Session-Based Auth (Dashboard)
All management endpoints (forms CRUD, conversations, webhooks, billing) accept NextAuth session cookies. This is the authentication method used by the Rivelko dashboard.
When you're logged in to the dashboard, your browser automatically sends the session cookie with every request. For programmatic access from external applications, use an API key instead (see below).
| Header | Value |
|---|---|
Cookie | next-auth.session-token=... |
API Key Auth
API keys are accepted today on all management endpoints (forms, pipelines, deals, tickets, conversations, usage, subscription, webhooks) as an alternative to the session cookie. This is the recommended way to call Rivelko from external applications and scripts.

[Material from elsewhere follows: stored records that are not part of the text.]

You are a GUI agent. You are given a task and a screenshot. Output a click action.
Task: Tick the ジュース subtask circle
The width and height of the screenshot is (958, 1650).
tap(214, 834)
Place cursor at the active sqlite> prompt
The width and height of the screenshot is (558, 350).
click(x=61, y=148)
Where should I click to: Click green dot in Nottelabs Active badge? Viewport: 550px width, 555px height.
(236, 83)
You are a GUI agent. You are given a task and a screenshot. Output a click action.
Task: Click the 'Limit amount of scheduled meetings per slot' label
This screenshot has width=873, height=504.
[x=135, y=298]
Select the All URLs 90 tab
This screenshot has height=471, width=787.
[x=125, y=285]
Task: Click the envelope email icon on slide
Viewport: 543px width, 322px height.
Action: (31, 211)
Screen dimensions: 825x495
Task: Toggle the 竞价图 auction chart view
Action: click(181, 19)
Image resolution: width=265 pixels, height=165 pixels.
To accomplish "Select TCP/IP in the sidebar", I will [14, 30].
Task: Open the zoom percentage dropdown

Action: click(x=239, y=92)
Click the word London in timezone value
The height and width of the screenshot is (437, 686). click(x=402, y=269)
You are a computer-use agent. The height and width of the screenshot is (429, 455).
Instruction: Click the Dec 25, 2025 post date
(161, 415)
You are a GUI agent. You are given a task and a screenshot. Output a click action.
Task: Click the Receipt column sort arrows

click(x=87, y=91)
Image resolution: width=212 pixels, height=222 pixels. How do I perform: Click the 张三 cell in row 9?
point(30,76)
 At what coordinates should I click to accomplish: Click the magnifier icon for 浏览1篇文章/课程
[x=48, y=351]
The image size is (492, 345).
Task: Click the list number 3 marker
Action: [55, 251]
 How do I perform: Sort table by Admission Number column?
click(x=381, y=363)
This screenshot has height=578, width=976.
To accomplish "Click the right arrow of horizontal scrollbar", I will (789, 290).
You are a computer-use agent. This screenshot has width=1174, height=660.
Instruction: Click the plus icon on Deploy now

Las API keys ya se aceptan en todos los endpoints de gestion (forms, pipelines, deals, tickets, conversations, usage, subscription, webhooks) como alternativa a la cookie de sesion. Es la forma recomendada de llamar a Rivelko desde aplicaciones externas y scripts.
How it works
- Generate an API key in Settings > API Key or via
POST /api/users/me/api-key - Include it in the
Authorizationheader on every request:
Authorization: Bearer rvk_a1b2c3d4e5f6...
authenticateRequest() checks the Authorization header first; if it's a valid Bearer rvk_... key it authenticates via the key, otherwise it falls back to the NextAuth session cookie. An invalid API key returns 401 Unauthorized immediately -- it does not fall through to session auth.
Key format
- Prefix:
rvk_(Rivelko Key) - Length:
rvk_+ 64 hex characters (32 random bytes) - Example:
rvk_a1b2c3d4e5f6789012345678abcdef0123456789abcdef0123456789abcdef01
Key management & security
- Generate a new key:
POST /api/users/me/api-key. The full key is returned once, at generation time -- store it securely, it cannot be retrieved again. - Keys are stored hashed (SHA-256) at rest; the plaintext key is never persisted.
- View your key:
GET /api/users/meand the dashboard only ever show the prefix (e.g.rvk_a1b2c3d4...), never the full key. - Each user has one key at a time. Generating a new key invalidates the previous one immediately.
- Treat API keys like passwords -- do not commit them to version control; use environment variables in your application.
Las claves se generan una vez y se muestran completas solo en ese momento; a partir de ahi se almacenan hasheadas (SHA-256) y el dashboard solo ensena el prefijo (rvk_xxxxxxxx...). Una clave por usuario: regenerarla invalida la anterior de inmediato.